ICLR (International Conference on Learning Representations) 2020 is organising a workshop challenge #2 tagged: “Radiant Earth Computer Vision for Crop Detection from Satellite Imagery”. The competition is in line with its forthcoming Computer Vision for Agriculture (CV4A) workshop, which serves as a platform to showcase nascent development, progress and challenges in computational agriculture to researchers in the field of Artificial Intelligence(AI).

The ICLR competition targeted towards designing a machine learning model to classify fields by crop type from images collected during the growing season by the Sentinel-2 satellite, promises a USD 7,000 prize, which will be awarded to the three winners of the competition, alongside travel grants.

ICLR competition is in responses to providing accurate and reliable satellite-derived agricultural data to build designs for agricultural monitoring, improving farmers productivity and heightening the impact of intervention mechanisms. ICLR challenge organised by Radiant Earth Foundation, a nonprofit organisation focused on enabling groups and individuals all over the world with open Artificial Intelligence (AI) and Earth observations (EO) data, standards and tools to address the world’s most critical international development challenges,  is backed by PlantVillage in providing the ground reference data. PlantVillage is a research and development unit of Penn State University that empowers small-scale farmers with a mandate to alleviate poverty through the use of cheap and affordable technology, and democratising the access to knowledge that can help the cultivation of food crops

Competition prizes are funded by Microsoft AI for Earth and Descartes Labs.

For more information on joining the competition and other necessary details, click here.

Competition closes on 15 March 2020. Final submissions must be received by 11:59 PM GMT.
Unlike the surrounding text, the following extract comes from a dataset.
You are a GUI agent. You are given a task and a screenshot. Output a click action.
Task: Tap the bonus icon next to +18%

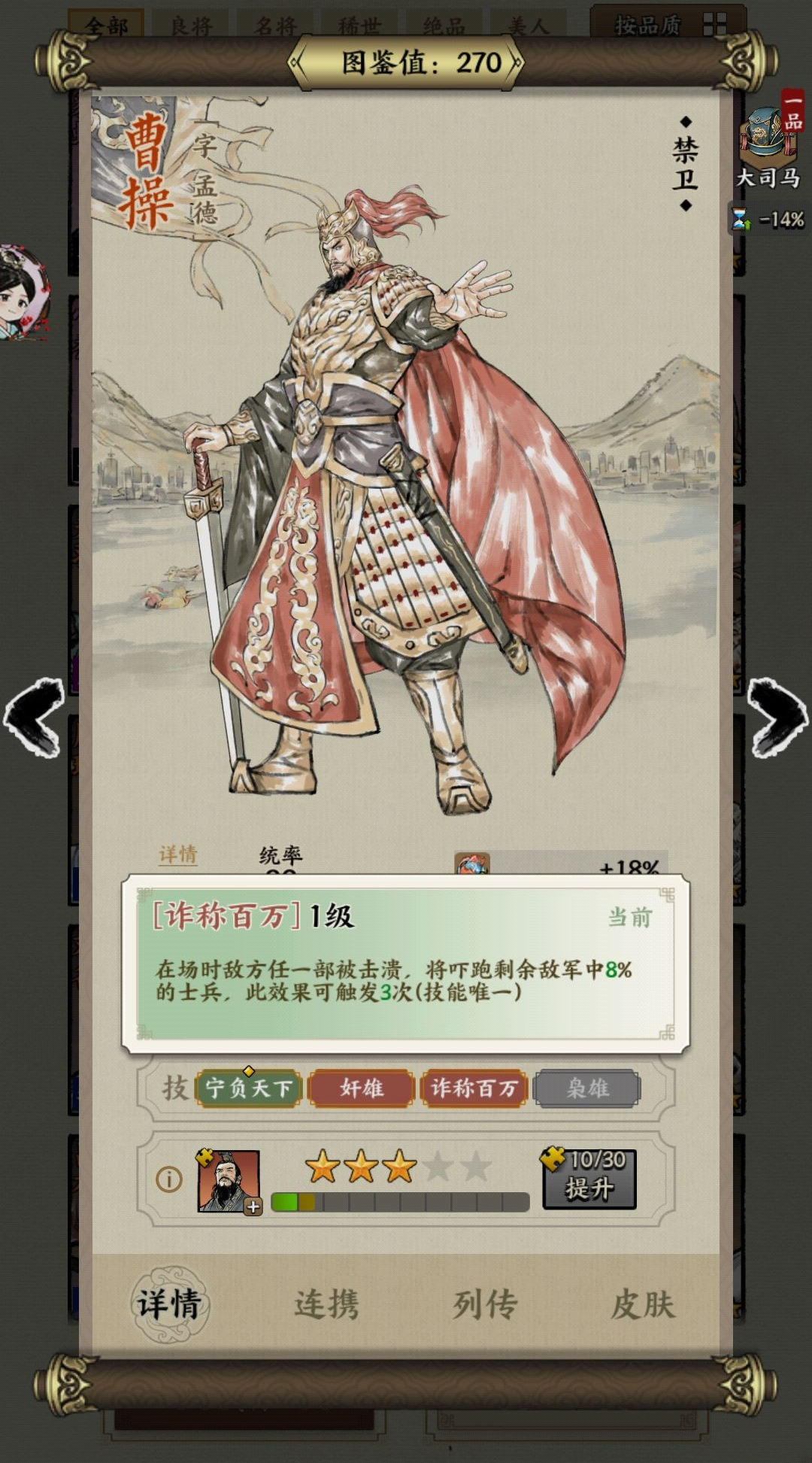pyautogui.click(x=472, y=864)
Meanwhile, the fields pictured in the training set are across western Kenya, and the images were collected by the PlantVillage team. The dataset contains a total of more than 4,000 field images. The data participants will have access to includes 12 bands of observations from Sentinel-2 L2A product (observations in the ultra-blue, blue, green, red; visible and near-infrared (VNIR); and short wave infrared (SWIR) spectra), as well as a cloud probability layer. The bands are mapped to a common 10x10m spatial resolution grid.

Furthermore, Western Kenya, where the data was collected is dominated by smallholder farms, popular across Africa, and poses a challenge to build crop type classification from Sentinel-2 data. Moreover, the class imbalance in the dataset may need to be taken into account for building a model that performs evenly across all classes.

Computer Vision for Agriculture (CV4A) workshop is a one-day training holding in April 2020, on the sidelines of the International Conference on Representation Learning (ICLR), slated for Addis Ababa, Ethiopia. The workshop, which is the 2nd edition of the Computer Vision for Global Challenges initiative, will centre on agriculture, and feature speakers, posters, spotlight presentations, a panel discussion and (tentatively) a mentoring/networking dinner in addition to competitions. It is jointly organised by AI and computational agriculture researchers and has the support of CGIAR.

The International Conference on Learning Representations (ICLR), on the other hand, is the foremost gathering of professionals committed to the progress of representation learning, a field of artificial intelligence.

ICLR is globally renowned for presenting and publishing cutting-edge research on all aspects of deep learning used in the fields of artificial intelligence, statistics and data science, as well as important application areas such as machine vision, computational biology, speech recognition, text understanding, gaming, and robotics.

Participants at ICLR span a wide range of backgrounds, from academic and industrial researchers, to entrepreneurs and engineers, to graduate students and postdocs.